1613.
After the treacherous slaughter of the Laird of Johnston in 1608, Lord Maxwell was so hotly prosecuted by the state-officers, as to be compelled to leave his country. His Good-night, a pathetic ballad, in which he takes leave of his lady and friends, is printed in the Border Minstrelsy: afterwards, he returned to Scotland, but could not shew himself in public. A succession of skulking adventures ended in his being treacherously given up to justice by his relative, the Earl of Caithness; and he was, without loss of time, beheaded at the Cross of Edinburgh—the sole noble victim to justice out of many of his order who, during the preceding thirty years, had deserved such a fate.
May 21.
When informed by the magistrates of the city that they had got orders for his execution, he professed submission to the will of God and the king, but declined the attendance of any ministers, as he adhered to the ancient religion. ‘It being foreseen by the bailies and others that gif he sould at his death enter in any discourse of that subject before the people, it might breed offence and sclander, he was desirit, and yielded to bind himself by promise, to forbear at his death all mention of his particular opinion of religion, except the profession of Christianity; which he sinsyne repented, as he declared to the bailies, when they were bringing him to the scaffold.’ On the scaffold, the unfortunate noble expressed his hope that the king would restore the family inheritance to his brother. He likewise ‘asked forgiveness of the Laird of Johnston, his mother, grandmother, and friends, acknowledging the wrong and harm done to them, with protestation that it was without dishonour for the worldly part of it.... Then he retired himself near the block, and made his prayers to God; which being ended, he took leave of his friends and of the bailies of the town, and, suffering his eyes to be covered with ane handkerchief, offered his head to the axe.’[348]

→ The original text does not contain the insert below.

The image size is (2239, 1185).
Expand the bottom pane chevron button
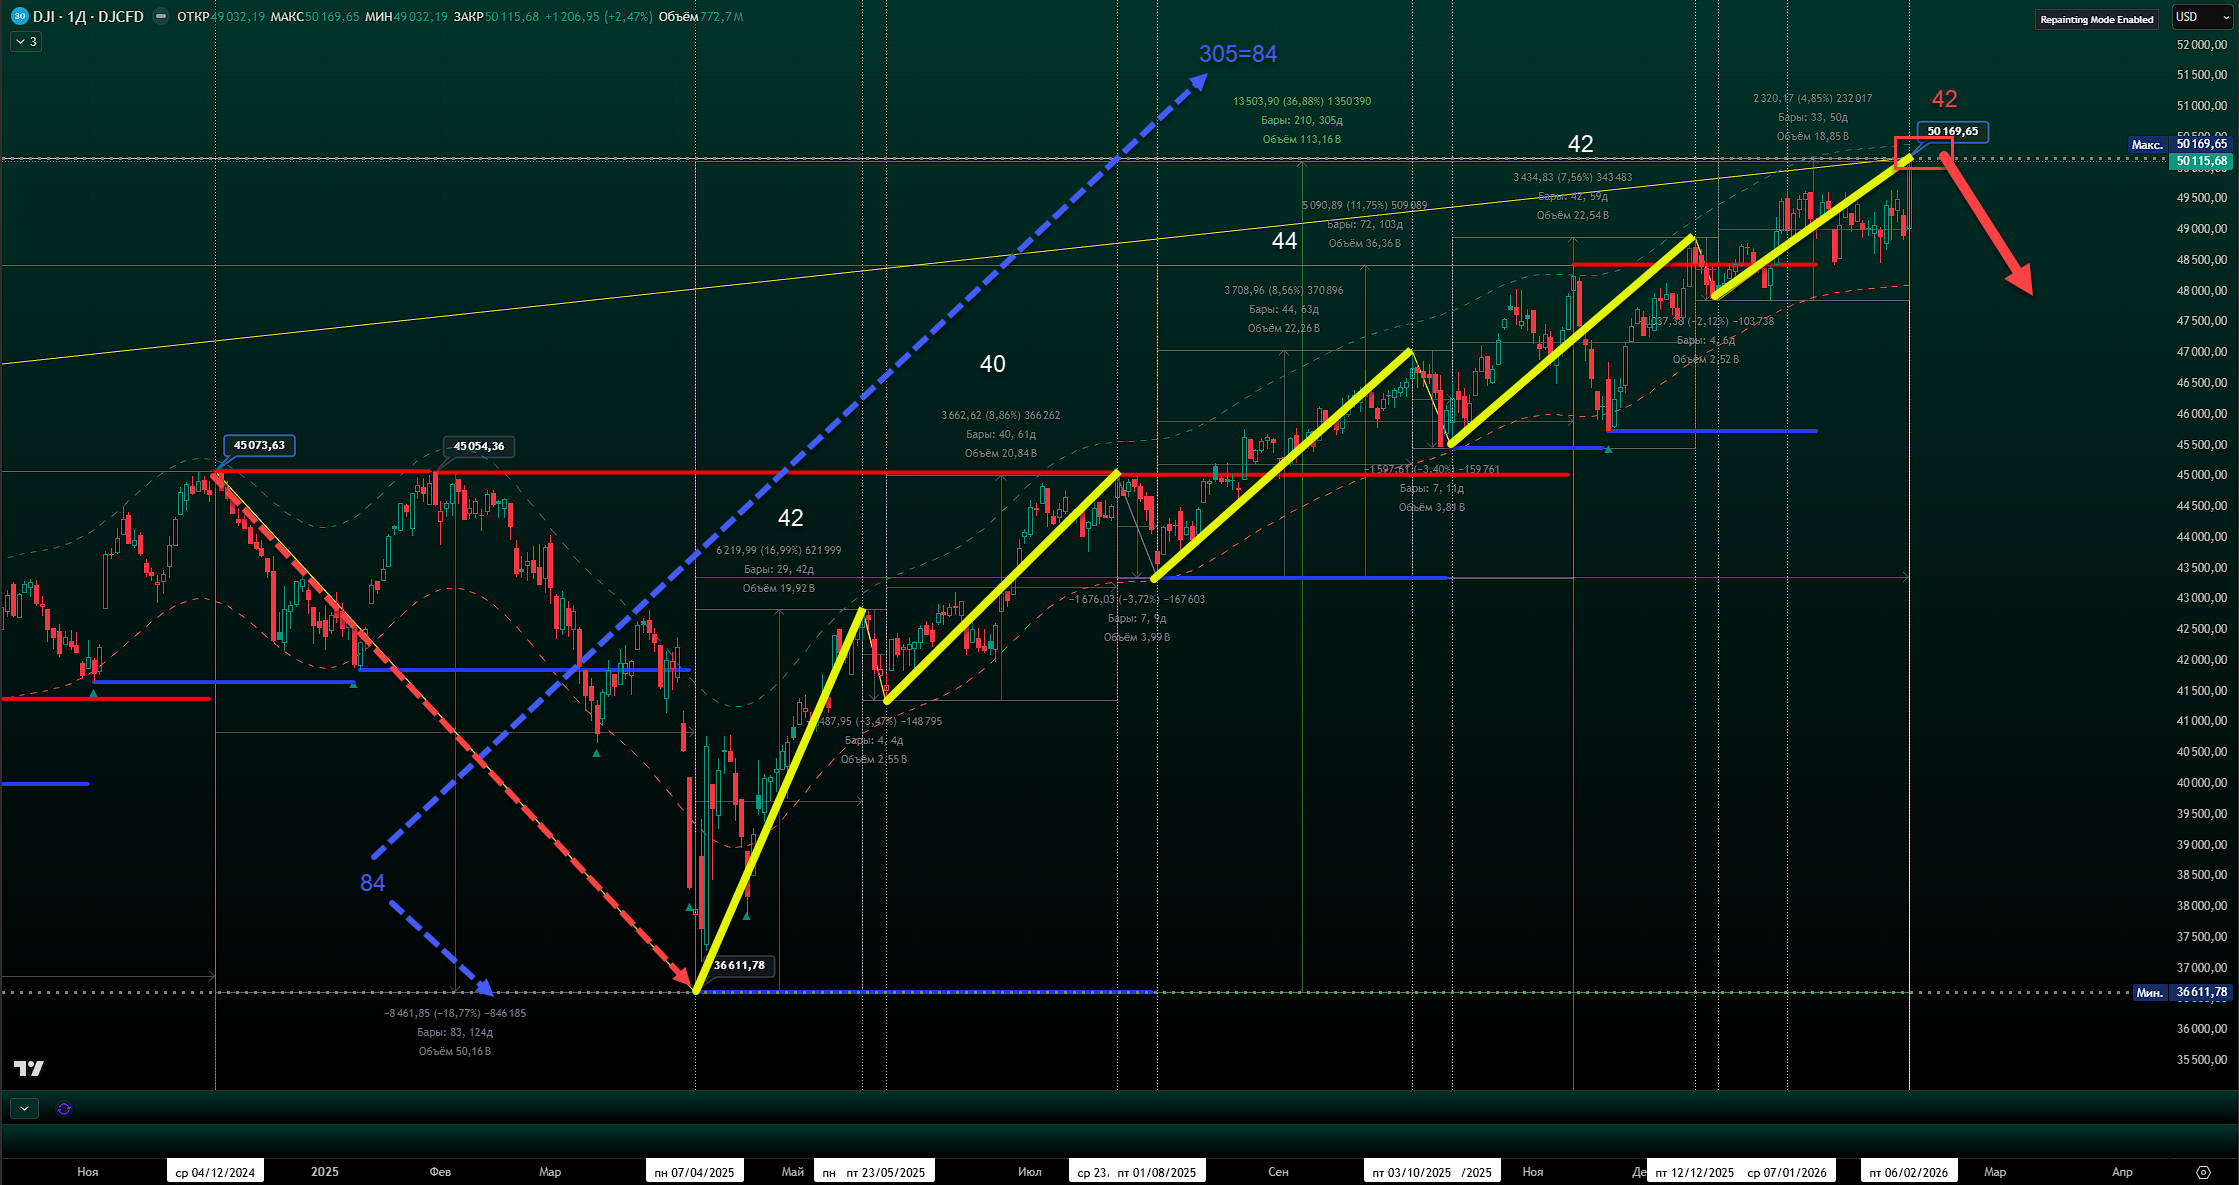[24, 1108]
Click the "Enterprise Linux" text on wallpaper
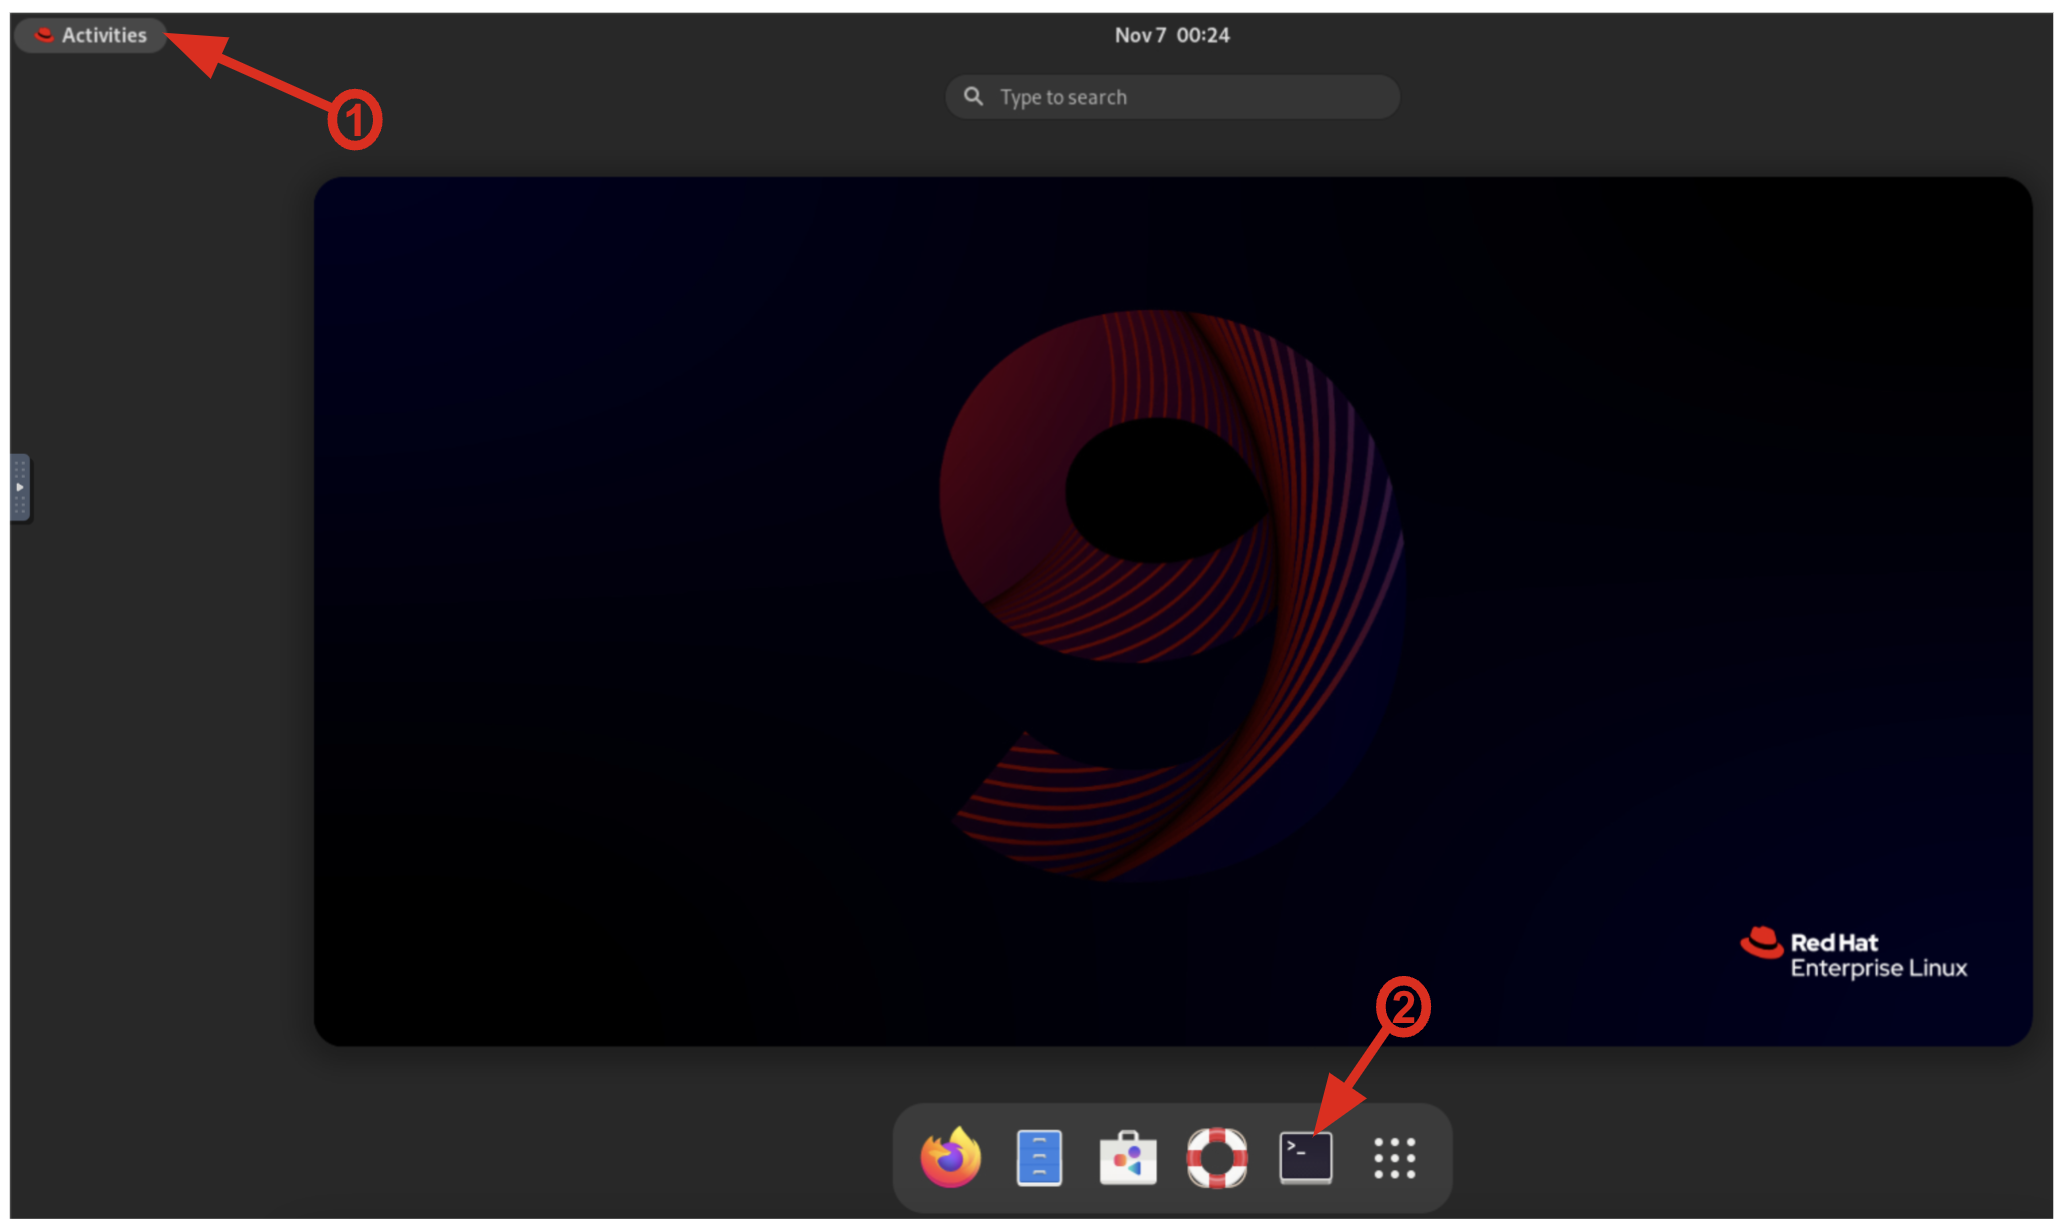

Thus at length ended the feud between the Johnstons and Maxwells, after, as has been remarked, causing the deaths of two chiefs of each house.
Aug.
1613.
Edward Lord Bruce of Kinloss lost his life in a duel fought near Bergen-op-zoom with Sir Edward Sackville, afterwards Earl of Dorset. They were gay young men, living a life of pleasure in London, and in good friendship with each other, when some occurrence, arising out of their pleasures, divided them in an irremediable quarrel. Clarendon states that on Sackville’s part the cause was ‘unwarrantable.’ Lord Kinloss, in his challenge, reveals to us that they had shaken hands after the first offence, but with this remarkable expression on his own part, that he reserved the heart for a truer reconciliation. Afterwards, in France, Kinloss learned that Sackville spoke injuriously of him, and immediately wrote to propose a hostile meeting. ‘Be master,’ he said, ‘of your own weapons and time; the place wheresoever I will wait on you. By doing this, you will shorten revenge, and clear the idle opinion the world hath of both our worths.’
Sackville received this letter at his father-in-law’s house, in Derbyshire, and he lost no time in establishing himself, with his friend, Sir John Heidon, at Tergoso, in Zealand, where he wrote to Lord Kinloss, that he would wait for his arrival. The other immediately proceeded thither, accompanied by an English gentleman named Crawford, who was to act as his second; also by a surgeon and a servant. They met, accompanied by their respective friends, at a spot near Bergen-op-Zoom, ‘where but a village divides the States’ territories from the archduke’s ... to the end that, having ended, he that could, might presently exempt himself from the justice of the country by retiring into the dominion not offended.’